By failing to use a full 175 meal swipes a semester, I’m being forced to wash hundreds of dollars down the drain — in my case, after adding it all up, over $1,000 per academic year.

Last semester, I tried to petition my meal plan and request a smaller one. I proved how many extra meal swipes I had and how much money that was costing me, but my petition was denied because it didn’t show “outstanding reason.”

I think $1,000 per year is outstanding. It’s unacceptable for the College to dictate my lifestyle by guilting me into eating more of its mediocre food just to get my money’s worth out of an obligatory meal plan. Personally, I’m solving this issue by moving off campus next semester primarily so that I can control what I eat.

But not every student at the College has that option. In fact, even less students have it this year than did last year. The College informed us last year that its new program obligates sophomores, as well as freshmen, to live on campus. So why is the College making these decisions to force its meal plans on students?

It seems obvious to me: money. By making me pay for a meal plan, the College is cashing in on an extra few hundred dollars that are probably subsidizing someone else’s food, so I’m using my money to pay for a student who eats more than me in the buffet-style dining halls.

The College needs to use force to make enough money off of its dining facilities because the quality of their food is not up to par.

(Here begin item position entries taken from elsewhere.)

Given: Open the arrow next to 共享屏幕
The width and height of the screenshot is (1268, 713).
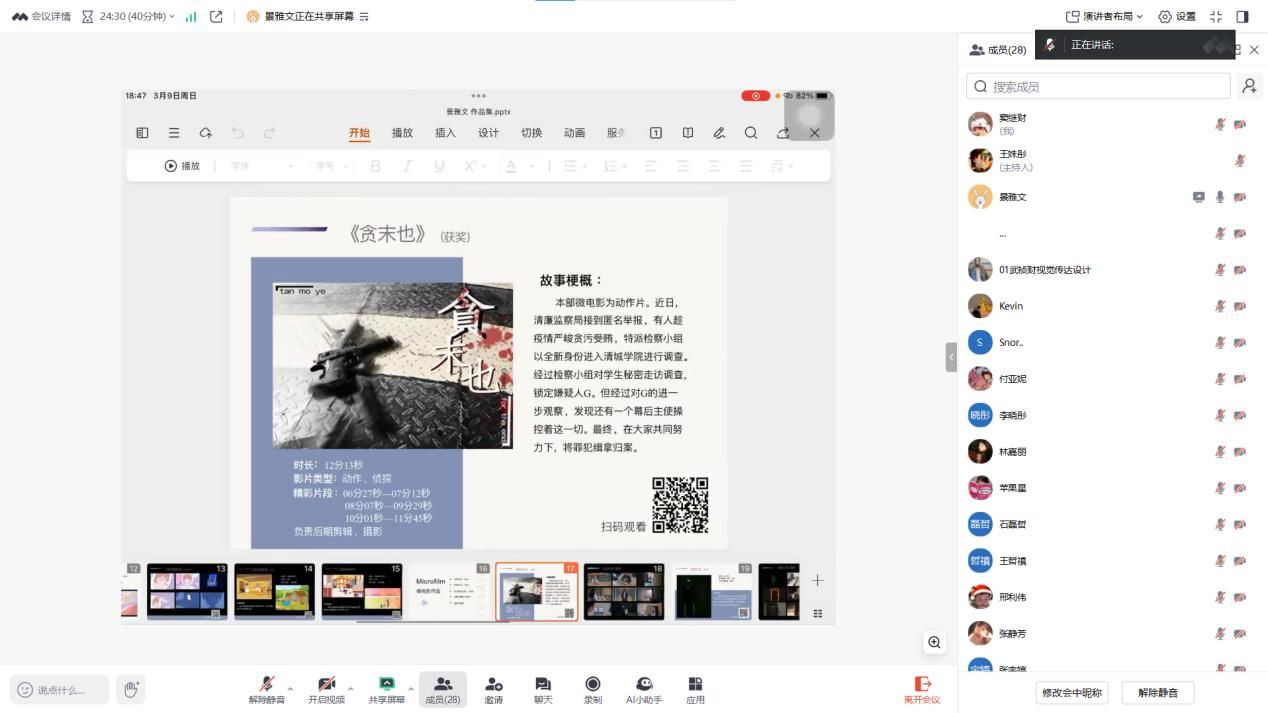Looking at the screenshot, I should pos(410,688).
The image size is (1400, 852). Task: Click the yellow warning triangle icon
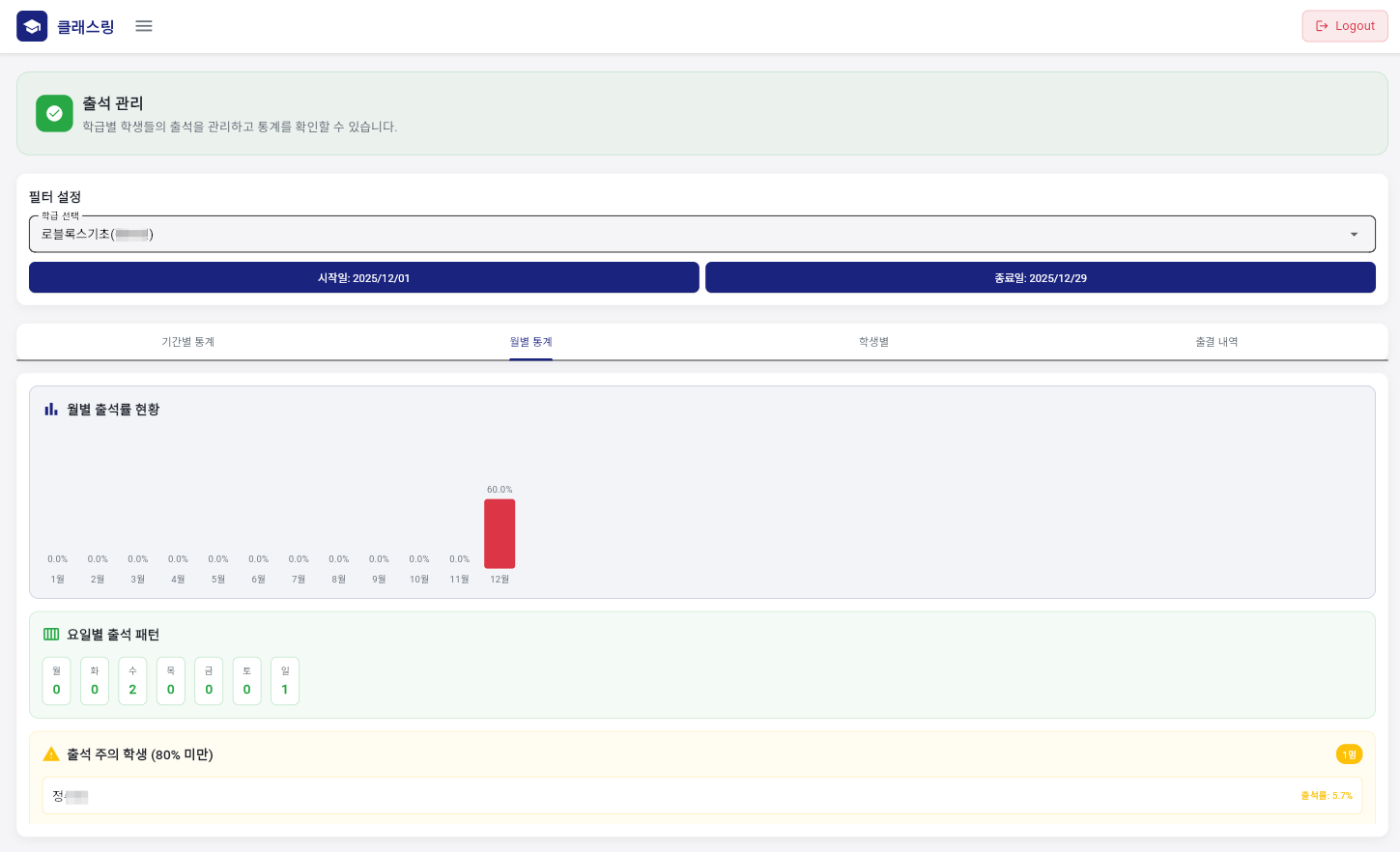click(x=51, y=754)
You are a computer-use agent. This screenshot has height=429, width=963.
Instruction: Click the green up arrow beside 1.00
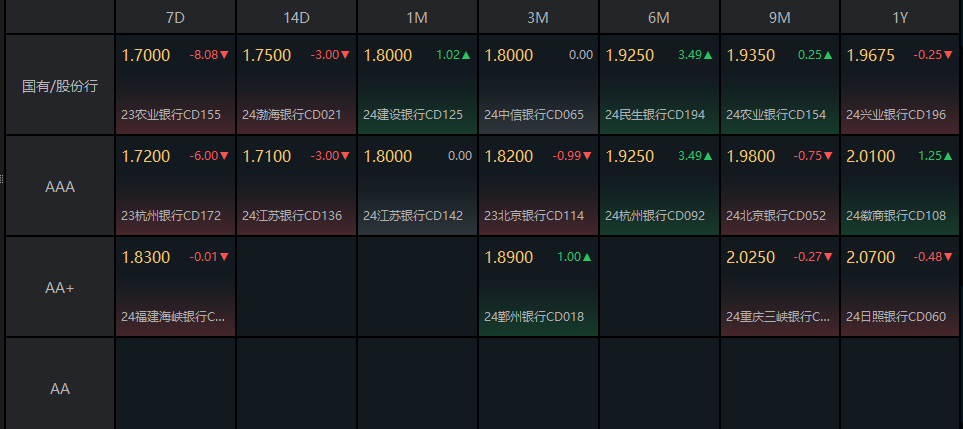click(x=587, y=257)
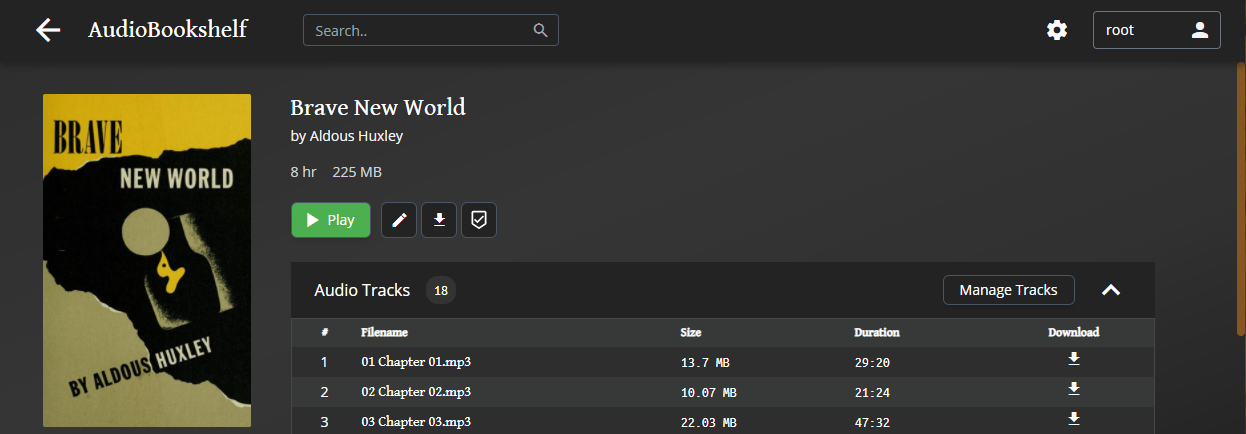Click the Filename column header
The image size is (1246, 434).
[384, 332]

If the College were to allow students to make other decisions, it would be at the loss of our dining facilities. The solution to this problem is not to force students to eat in the dining halls by requiring them to pay for a meal plan. Instead, the College should put substantial effort into upgrading Dining Services so that their food and convenience is worth choosing over other alternatives. At the very least, the College should expand the range of options so that we can use our meal swipes at other locations, similar to what they’ve done with Tribe Truck.

But the fact remains: college students are adults. We can and should choose the amount and frequency of our meals, and the meal plan policies at the College need to reflect that.

We’re all already paying enough to attend the College without being forced to pay extra for other people’s food. The College should be improving its services so that they are more convenient and appealing to students rather than depriving students of money and choice.